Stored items
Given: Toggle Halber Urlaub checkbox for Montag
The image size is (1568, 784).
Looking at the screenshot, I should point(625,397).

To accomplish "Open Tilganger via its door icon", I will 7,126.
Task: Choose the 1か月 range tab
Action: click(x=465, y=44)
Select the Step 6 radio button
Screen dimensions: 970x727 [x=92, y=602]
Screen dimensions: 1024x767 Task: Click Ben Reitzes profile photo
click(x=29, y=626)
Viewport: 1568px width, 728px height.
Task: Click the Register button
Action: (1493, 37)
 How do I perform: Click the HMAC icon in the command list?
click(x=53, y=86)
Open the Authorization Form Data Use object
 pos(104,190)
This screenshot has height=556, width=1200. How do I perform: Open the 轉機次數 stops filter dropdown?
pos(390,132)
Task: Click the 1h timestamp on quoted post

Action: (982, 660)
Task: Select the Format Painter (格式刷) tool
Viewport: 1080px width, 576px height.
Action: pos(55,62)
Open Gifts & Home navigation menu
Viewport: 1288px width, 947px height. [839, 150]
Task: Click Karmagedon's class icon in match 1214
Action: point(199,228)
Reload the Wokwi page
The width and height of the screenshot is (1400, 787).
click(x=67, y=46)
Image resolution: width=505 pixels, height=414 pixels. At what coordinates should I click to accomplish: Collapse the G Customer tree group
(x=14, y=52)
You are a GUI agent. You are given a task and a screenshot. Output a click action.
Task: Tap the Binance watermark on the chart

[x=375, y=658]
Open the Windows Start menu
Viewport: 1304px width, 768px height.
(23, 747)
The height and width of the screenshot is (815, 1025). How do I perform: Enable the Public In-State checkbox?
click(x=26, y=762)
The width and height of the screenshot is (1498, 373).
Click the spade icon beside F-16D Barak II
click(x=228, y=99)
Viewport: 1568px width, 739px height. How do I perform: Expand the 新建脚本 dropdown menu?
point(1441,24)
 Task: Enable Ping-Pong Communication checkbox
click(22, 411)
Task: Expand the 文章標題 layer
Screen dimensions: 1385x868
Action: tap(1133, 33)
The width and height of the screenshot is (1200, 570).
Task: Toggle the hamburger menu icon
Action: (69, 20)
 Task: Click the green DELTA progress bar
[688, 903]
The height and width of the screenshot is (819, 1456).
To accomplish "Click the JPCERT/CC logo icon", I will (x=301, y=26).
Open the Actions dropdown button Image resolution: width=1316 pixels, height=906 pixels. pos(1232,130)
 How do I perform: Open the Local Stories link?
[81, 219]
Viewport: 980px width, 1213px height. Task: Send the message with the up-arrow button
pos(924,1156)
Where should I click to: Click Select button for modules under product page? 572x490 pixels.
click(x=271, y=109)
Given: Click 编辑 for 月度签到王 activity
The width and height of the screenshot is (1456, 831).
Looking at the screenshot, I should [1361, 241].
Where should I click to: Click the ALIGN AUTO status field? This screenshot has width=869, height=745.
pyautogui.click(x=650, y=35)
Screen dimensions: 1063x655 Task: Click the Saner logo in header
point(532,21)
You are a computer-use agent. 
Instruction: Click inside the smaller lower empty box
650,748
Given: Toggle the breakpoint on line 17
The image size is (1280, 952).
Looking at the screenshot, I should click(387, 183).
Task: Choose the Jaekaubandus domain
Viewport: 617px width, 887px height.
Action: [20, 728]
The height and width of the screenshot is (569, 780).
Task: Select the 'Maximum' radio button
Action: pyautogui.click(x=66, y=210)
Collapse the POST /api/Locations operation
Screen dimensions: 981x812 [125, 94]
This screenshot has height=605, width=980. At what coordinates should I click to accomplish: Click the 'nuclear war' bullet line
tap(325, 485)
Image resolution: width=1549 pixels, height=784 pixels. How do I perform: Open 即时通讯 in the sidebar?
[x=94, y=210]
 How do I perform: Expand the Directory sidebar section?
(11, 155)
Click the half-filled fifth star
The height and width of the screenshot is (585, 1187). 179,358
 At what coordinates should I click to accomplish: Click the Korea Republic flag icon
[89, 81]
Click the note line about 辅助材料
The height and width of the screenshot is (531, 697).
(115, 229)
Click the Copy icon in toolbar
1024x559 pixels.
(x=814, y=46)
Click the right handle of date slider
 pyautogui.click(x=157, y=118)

### Exercise aim
Lay out every line of the records above as a Markdown table with the columns No. and Line, numbering the rows in order and leaving out blank lines.

### Response for this exercise
| No. | Line |
|---|---|
| 1 | Given: Toggle Halber Urlaub checkbox for Montag |
| 2 | The image size is (1568, 784). |
| 3 | Looking at the screenshot, I should point(625,397). |
| 4 | To accomplish "Open Tilganger via its door icon", I will 7,126. |
| 5 | Task: Choose the 1か月 range tab |
| 6 | Action: click(x=465, y=44) |
| 7 | Select the Step 6 radio button |
| 8 | Screen dimensions: 970x727 [x=92, y=602] |
| 9 | Screen dimensions: 1024x767 Task: Click Ben Reitzes profile photo |
| 10 | click(x=29, y=626) |
| 11 | Viewport: 1568px width, 728px height. |
| 12 | Task: Click the Register button |
| 13 | Action: (1493, 37) |
| 14 |  How do I perform: Click the HMAC icon in the command list? |
| 15 | click(x=53, y=86) |
| 16 | Open the Authorization Form Data Use object |
| 17 |  pos(104,190) |
| 18 | This screenshot has height=556, width=1200. How do I perform: Open the 轉機次數 stops filter dropdown? |
| 19 | pos(390,132) |
| 20 | Task: Click the 1h timestamp on quoted post |
| 21 | Action: (982, 660) |
| 22 | Task: Select the Format Painter (格式刷) tool |
| 23 | Viewport: 1080px width, 576px height. |
| 24 | Action: pos(55,62) |
| 25 | Open Gifts & Home navigation menu |
| 26 | Viewport: 1288px width, 947px height. [839, 150] |
| 27 | Task: Click Karmagedon's class icon in match 1214 |
| 28 | Action: point(199,228) |
| 29 | Reload the Wokwi page |
| 30 | The width and height of the screenshot is (1400, 787). |
| 31 | click(x=67, y=46) |
| 32 | Image resolution: width=505 pixels, height=414 pixels. At what coordinates should I click to accomplish: Collapse the G Customer tree group |
| 33 | (x=14, y=52) |
| 34 | You are a GUI agent. You are given a task and a screenshot. Output a click action. |
| 35 | Task: Tap the Binance watermark on the chart |
| 36 | [x=375, y=658] |
| 37 | Open the Windows Start menu |
| 38 | Viewport: 1304px width, 768px height. |
| 39 | (23, 747) |
| 40 | The height and width of the screenshot is (815, 1025). How do I perform: Enable the Public In-State checkbox? |
| 41 | click(x=26, y=762) |
| 42 | The width and height of the screenshot is (1498, 373). |
| 43 | Click the spade icon beside F-16D Barak II |
| 44 | click(x=228, y=99) |
| 45 | Viewport: 1568px width, 739px height. How do I perform: Expand the 新建脚本 dropdown menu? |
| 46 | point(1441,24) |
| 47 |  Task: Enable Ping-Pong Communication checkbox |
| 48 | click(22, 411) |
| 49 | Task: Expand the 文章標題 layer |
| 50 | Screen dimensions: 1385x868 |
| 51 | Action: tap(1133, 33) |
| 52 | The width and height of the screenshot is (1200, 570). |
| 53 | Task: Toggle the hamburger menu icon |
| 54 | Action: (69, 20) |
| 55 |  Task: Click the green DELTA progress bar |
| 56 | [688, 903] |
| 57 | The height and width of the screenshot is (819, 1456). |
| 58 | To accomplish "Click the JPCERT/CC logo icon", I will (x=301, y=26). |
| 59 | Open the Actions dropdown button Image resolution: width=1316 pixels, height=906 pixels. pos(1232,130) |
| 60 |  How do I perform: Open the Local Stories link? |
| 61 | [81, 219] |
| 62 | Viewport: 980px width, 1213px height. Task: Send the message with the up-arrow button |
| 63 | pos(924,1156) |
| 64 | Where should I click to: Click Select button for modules under product page? 572x490 pixels. |
| 65 | click(x=271, y=109) |
| 66 | Given: Click 编辑 for 月度签到王 activity |
| 67 | The width and height of the screenshot is (1456, 831). |
| 68 | Looking at the screenshot, I should [1361, 241]. |
| 69 | Where should I click to: Click the ALIGN AUTO status field? This screenshot has width=869, height=745. |
| 70 | pyautogui.click(x=650, y=35) |
| 71 | Screen dimensions: 1063x655 Task: Click the Saner logo in header |
| 72 | point(532,21) |
| 73 | You are a computer-use agent.  |
| 74 | Instruction: Click inside the smaller lower empty box |
| 75 | 650,748 |
| 76 | Given: Toggle the breakpoint on line 17 |
| 77 | The image size is (1280, 952). |
| 78 | Looking at the screenshot, I should click(387, 183). |
| 79 | Task: Choose the Jaekaubandus domain |
| 80 | Viewport: 617px width, 887px height. |
| 81 | Action: [20, 728] |
| 82 | The height and width of the screenshot is (569, 780). |
| 83 | Task: Select the 'Maximum' radio button |
| 84 | Action: pyautogui.click(x=66, y=210) |
| 85 | Collapse the POST /api/Locations operation |
| 86 | Screen dimensions: 981x812 [125, 94] |
| 87 | This screenshot has height=605, width=980. At what coordinates should I click to accomplish: Click the 'nuclear war' bullet line |
| 88 | tap(325, 485) |
| 89 | Image resolution: width=1549 pixels, height=784 pixels. How do I perform: Open 即时通讯 in the sidebar? |
| 90 | [x=94, y=210] |
| 91 |  How do I perform: Expand the Directory sidebar section? |
| 92 | (11, 155) |
| 93 | Click the half-filled fifth star |
| 94 | The height and width of the screenshot is (585, 1187). 179,358 |
| 95 |  At what coordinates should I click to accomplish: Click the Korea Republic flag icon |
| 96 | [89, 81] |
| 97 | Click the note line about 辅助材料 |
| 98 | The height and width of the screenshot is (531, 697). |
| 99 | (115, 229) |
| 100 | Click the Copy icon in toolbar |
| 101 | 1024x559 pixels. |
| 102 | (x=814, y=46) |
| 103 | Click the right handle of date slider |
| 104 |  pyautogui.click(x=157, y=118) |